• [TASKS TO CARRY OUT]:
[1] In the column on Nigeria's rising debt, how much in foreign loans did the Senate approve for the Buhari government in one year?
[2] Continue the column on Nigeria's rising debt from its last sentence.

• [TEXT SECTION]:
When I prepared to write on the danger inherent in Nigeria’s rising debt portfolio under an administration known for its challenges with economic management, I was going to rely mainly on The Point’s exclusive analysis of documents obtained from the Budget Office of the Federation.
The rate at which the President Muhammadu Buhari administration was accumulating debts from all corners, without confident explanations, was scary enough to call for a thesis on caution, especially at a time the world is preparing for a recession worse than the 2008 economic crisis.
As expected, a breakdown of the figures obtained threw up a need for every patriotic Nigerian to be genuinely concerned about the health of the nation today and in the future. But as clear as the indices were, those currently at the centre of policy decisions might have read political undertones to a candid fear. Luckily, Senate President Ahmad Lawan bailed me out.
Last Friday, Lawan unveiled the achievements of the 9th Assembly in the last one year. No one would have expected the distinguished senator to score the Upper Chamber low, even in the event of a face-covering outing. Nevertheless, the Senate President gave an unpremeditated slap to the President Muhammadu Buhari-led All Progressives Congress administration, when he happily listed an unreasonably huge external loan approval as a key accomplishment of the Senate under him.
Nigerians confirmed, straight from the APC Senate President, not from any opposition party, that the National Assembly approved a total of $28 billion foreign loans for the Buhari government in only one year! Did Nigeria go to war? The economic jargons associated with the request for approval might have prevented the respected Geography graduate and his colleagues from seeing beyond the superficial “national development” in a bid to answer this sarcastic question, at least in the context of Nigeria’s peculiar macroeconomic model.
Explaining this one-year feat with palpable pride, the Senate President said, “In order to support and enable the government to raise the necessary funds for national development, there were requests for approval to borrow, both from the domestic and local sources. We have approved foreign loans of about $28bn in the last one year.
“We had ensured proper scrutiny for the desired projects and programmes of the government, the conditions of the facilities before approving such borrowing requests. The task ahead of us is to ensure tracking, monitoring and supervision of how the loans are applied.”
In a ship that seems rudderless, this ‘proper scrutiny’ required for the disbursement and application of such humongous loans would, most likely, need more than the compromised binoculars of the Senate as currently constituted.

• [DATA SECTION]:
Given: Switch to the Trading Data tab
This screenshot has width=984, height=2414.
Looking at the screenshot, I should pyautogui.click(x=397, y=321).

• [EXPECTED RESPONSES]:
[1] About $28 billion.

[2]
As for the planned task of “tracking, monitoring and supervision of how the loans are applied”, the Senate President, who has a doctorate degree in Remote Sensing, would definitely require his wealth of knowledge, in that line, to see beneath the deal papers. (Remote Sensing is the scanning of the earth by satellite or highflying aircraft in order to obtain information about it). The experience under the APC rule has been ‘the more you pry, the less you comprehend.’
Now, let’s leave Lawan’s $28billion approval figure aside. Our perusal of Budget Office documents revealed a fresh debt layout of N4.17 trillion this year, through local and international sources. A breakdown of this figure showed that N744.99bn would be sourced from domestic sources to fund the 2020 budget. About $2.36bn (N850bn), expected to be raised from external sources, is now being raised from the domestic capital market.
At the end of 2019, Nigeria’s total debt stock stood at about N27.7 trillion, made up of N18.38 trillion domestic debt and N9.02 trillion external debt obligations. Add this to N4.17 trillion, the country’s debt profile rises to N31.87 trillion, about $89 billion.
It is surprising how an administration that made so much noise about inheriting so much debt from “a corrupt” government is suddenly on the verge of clinching a gold medal in the same trade.
A few hours before the end of the former President Goodluck Jonathan administration, arrowheads of the then incoming APC administration made a monster of the debt stock and tied the figure, which had actually accumulated from independence till then, tightly around the necks of Jonathan and his finance minister, Ngozi Okonjo-Iweala.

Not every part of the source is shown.